## D1. Data Literacy

### Specific Expectations

#### Data Collection and Organization

D1.1

explain the importance of various sampling techniques for collecting a sample of data that is representative of a population

**sampling techniques:**

- Sampling is gathering information by using a subset of a population. It is more efficient and practical than trying to get data from every item in a population. It is more cost effective too.
- Simple random sampling is a method used to obtain a subset such that each subject in the population has an equal chance of being selected (e.g., randomly selecting 10% of the population using a random number generator).
- Stratified random sampling involves partitioning the population into strata and then taking a random sample from each. For example, a school population could be divided into two strata: one with students who take a bus to school and the other with those who don’t take a bus. Then a survey could be given to 10% of the population randomly selected from each of these strata.
- Systematic random sampling is used when the subjects from a population are selected through a systematic approach that has been randomly determined. For example, a sample could be determined from an alphabetized list of names, using a starting name and count (e.g., every fourth name) that are randomly selected.
- Data from a sample is used to make judgements and predictions about a population.

*Note*

- A census is an attempt to collect data from an entire population.

As students work with larger populations, it is important for them to know when it is appropriate to do a census and when a sample is enough. Provide students with various scenarios, and have them discuss potential samples. For example:

- If the marketing department of a large toy company wants to find out whether the company’s new toy is successful, whom should they survey?
- A new granola bar is being developed, and the company wants to run a taste test to learn whether people like the new flavour. Who should be included among the sample taste-testers?
- A local sports facility conducts a survey of parents in the community asking which sports it should offer in the summer. Is this a representative sample of the population that might use the facility? How would you find out?
- A local Indigenous company wants to expand their all-natural soap products and find out whether people like the new fragrances and product name ideas. Whom should they survey? Why?

D1.2

collect data, using appropriate sampling techniques as needed, to answer questions of interest about a population, and organize the data in relative-frequency tables

**questions of interest:**- What actions can we take to help the environment?

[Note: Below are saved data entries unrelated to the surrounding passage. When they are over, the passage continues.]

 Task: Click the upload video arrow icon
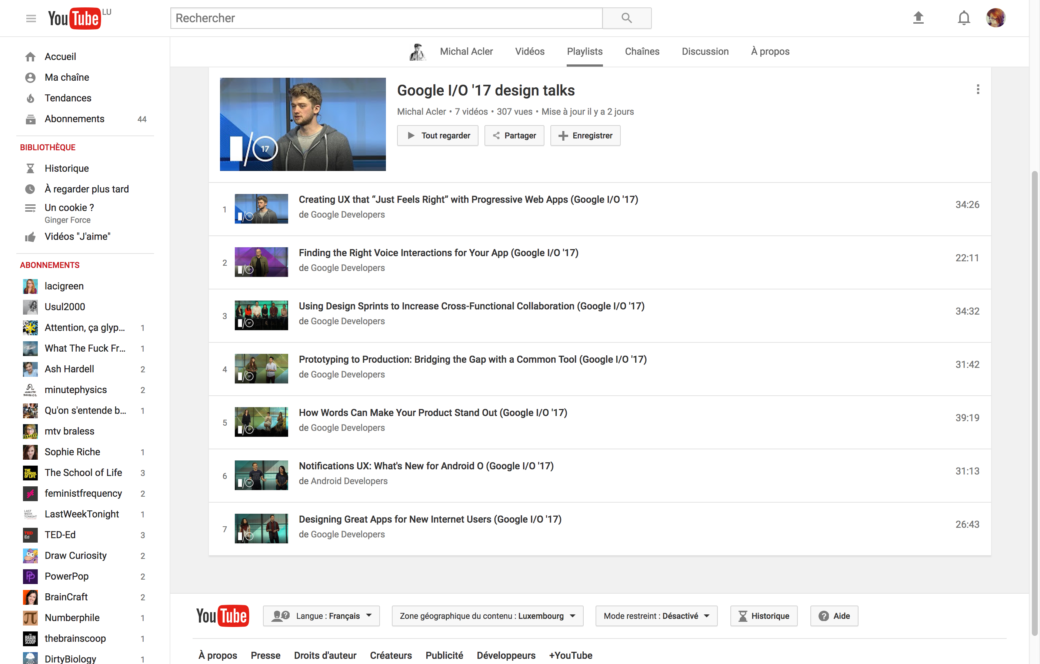(x=918, y=18)
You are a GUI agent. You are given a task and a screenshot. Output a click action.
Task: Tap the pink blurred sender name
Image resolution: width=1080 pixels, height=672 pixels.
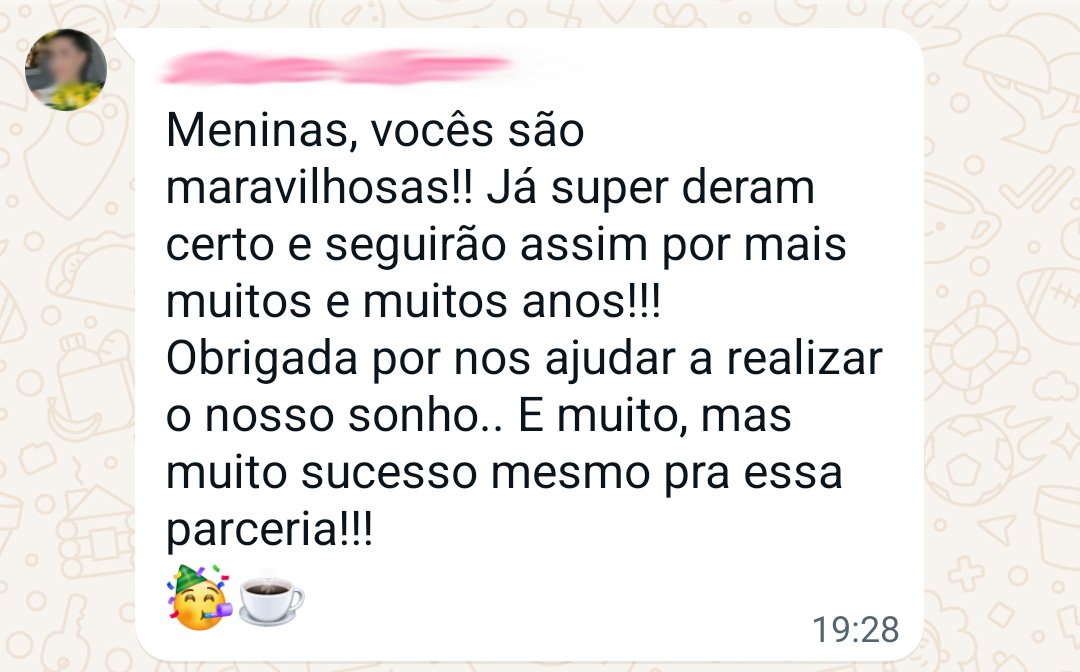pos(338,67)
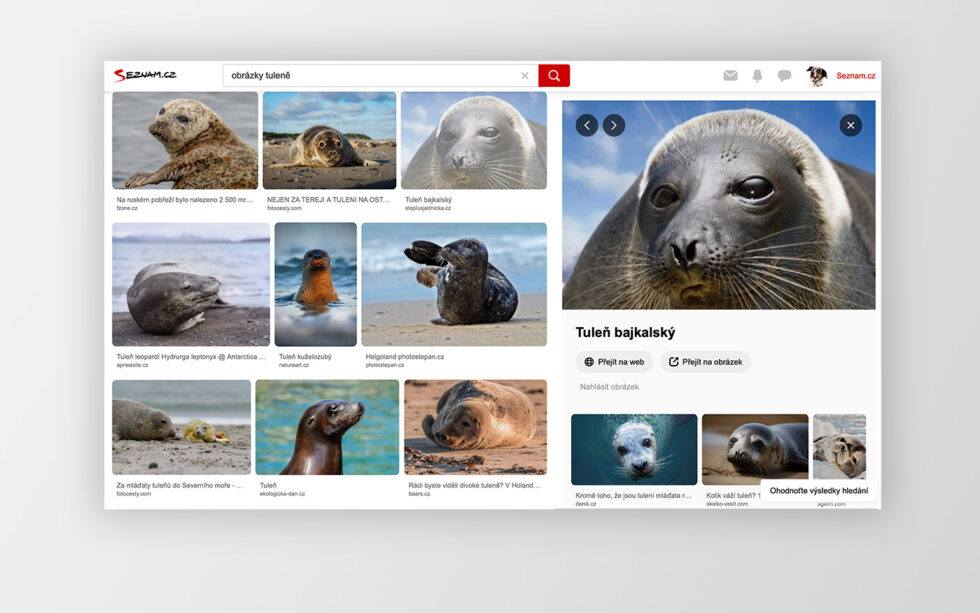The image size is (980, 613).
Task: Click "Nahlásit obrázek" link
Action: [609, 387]
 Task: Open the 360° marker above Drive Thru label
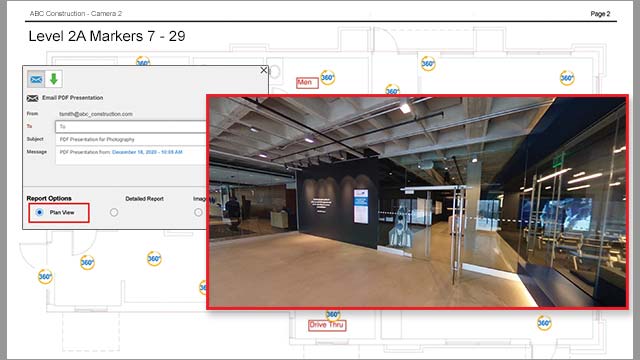[x=333, y=315]
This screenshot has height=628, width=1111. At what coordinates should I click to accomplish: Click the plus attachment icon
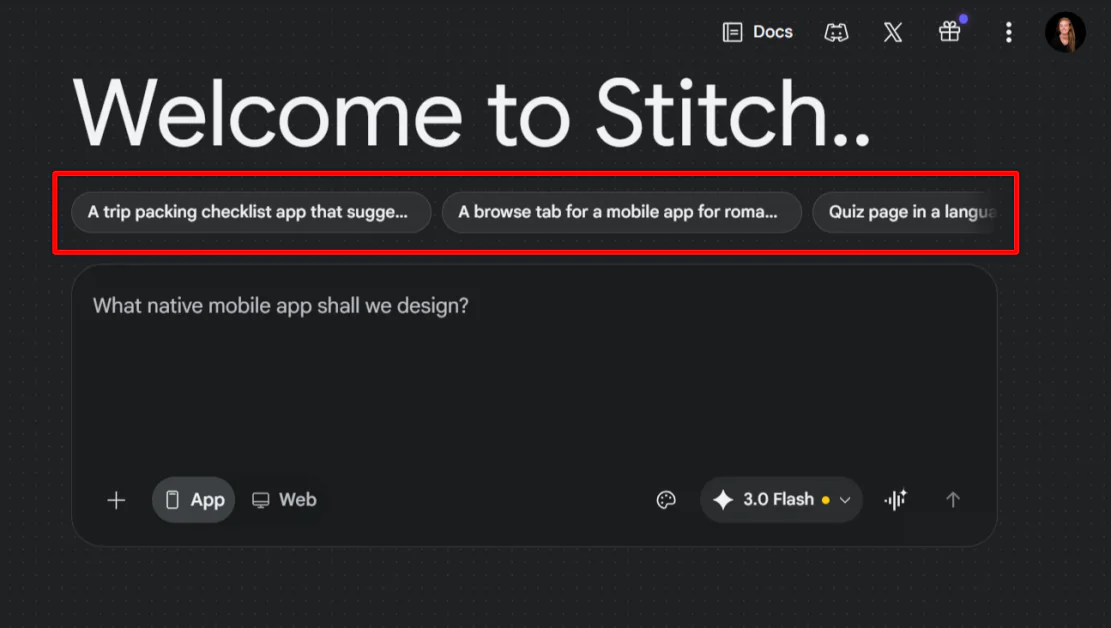(116, 499)
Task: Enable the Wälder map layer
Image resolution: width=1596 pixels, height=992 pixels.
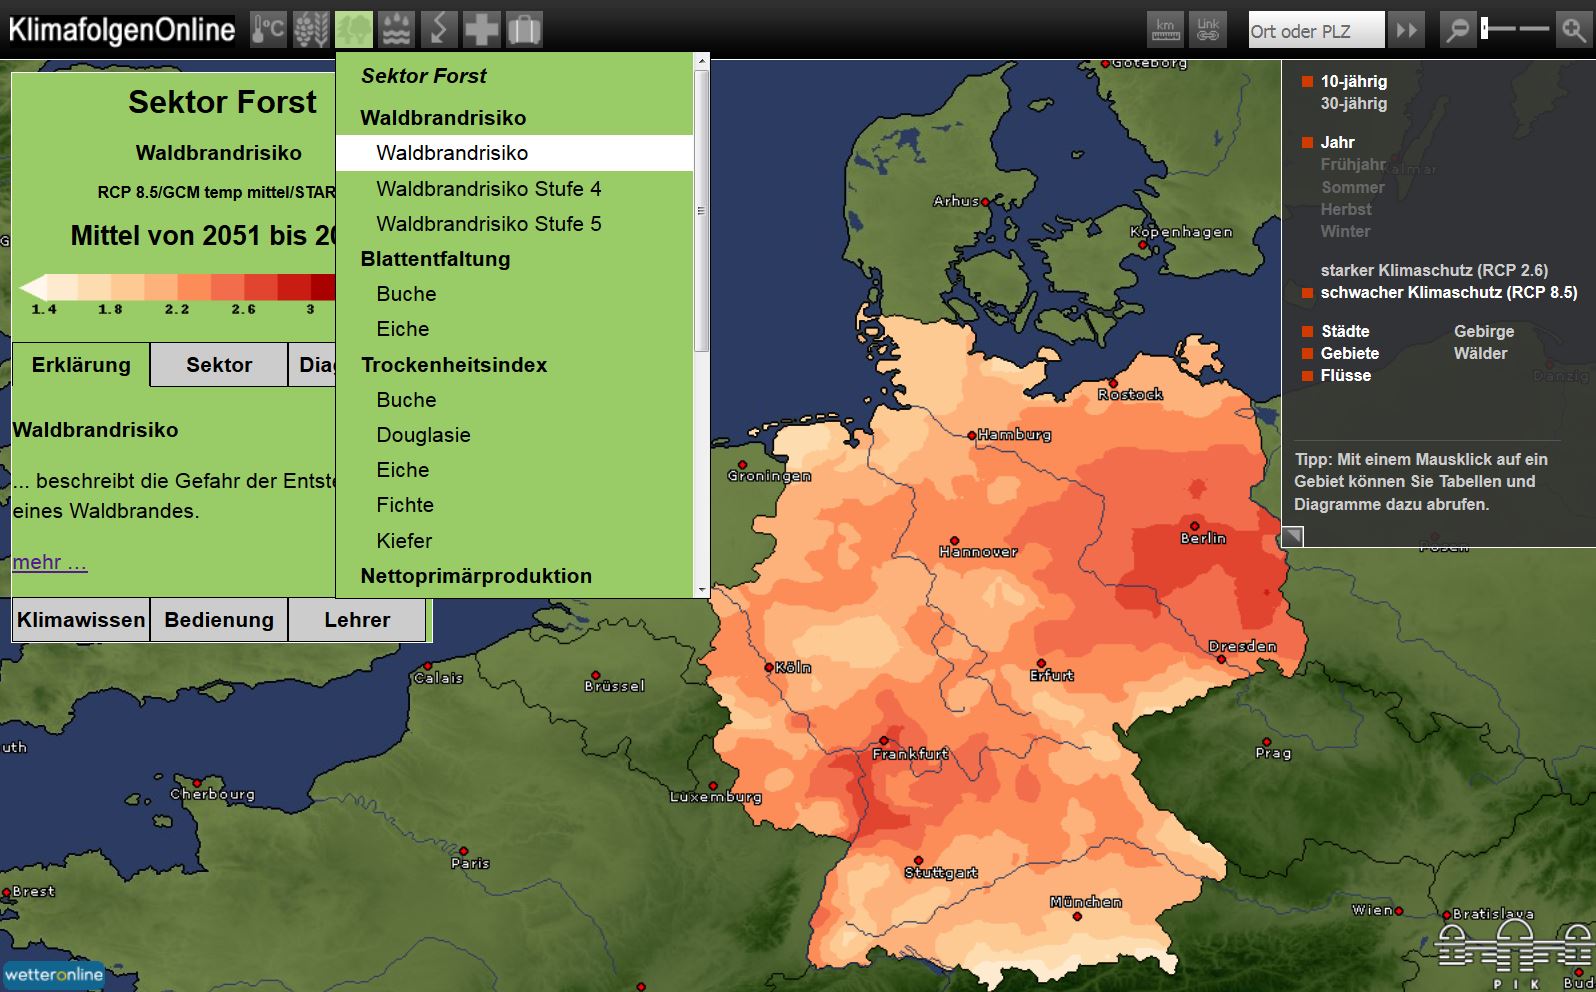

**sampling techniques:****relative-frequency table:**- the number of responses for each category is expressed as a proportion and a percentage of the total number of responses (50):

- The type and amount of data to be collected is based on the question of interest. Data can be either qualitative (e.g., colour, type of pet) or quantitative (e.g., number of pets, height).
- Depending on the question of interest, the data may need to be collected from a primary or a secondary source.
- Depending on the question of interest, a random sample of the population may need to be taken. Types of sampling methods include simple random sampling, stratified random sampling, and systematic random sampling.
- A relative frequency table is an extension of a frequency table and shows each category expressed as a proportion of the total frequencies, represented using fractions, decimals, or percentages. The sum of the relative frequencies is 1 or 100%.

*Note*

- Every subject in the sample must be collected in the same manner in order for the data to be representative of the population.

As a class, agree on a question of interest. Then organize the class in small groups and assign each group a different sample size (e.g., 100% of the class, 50% of the class, 25% of the class, 20% of the class, or 5% of the class). Each group must decide on a sampling technique and then collect and organize their data.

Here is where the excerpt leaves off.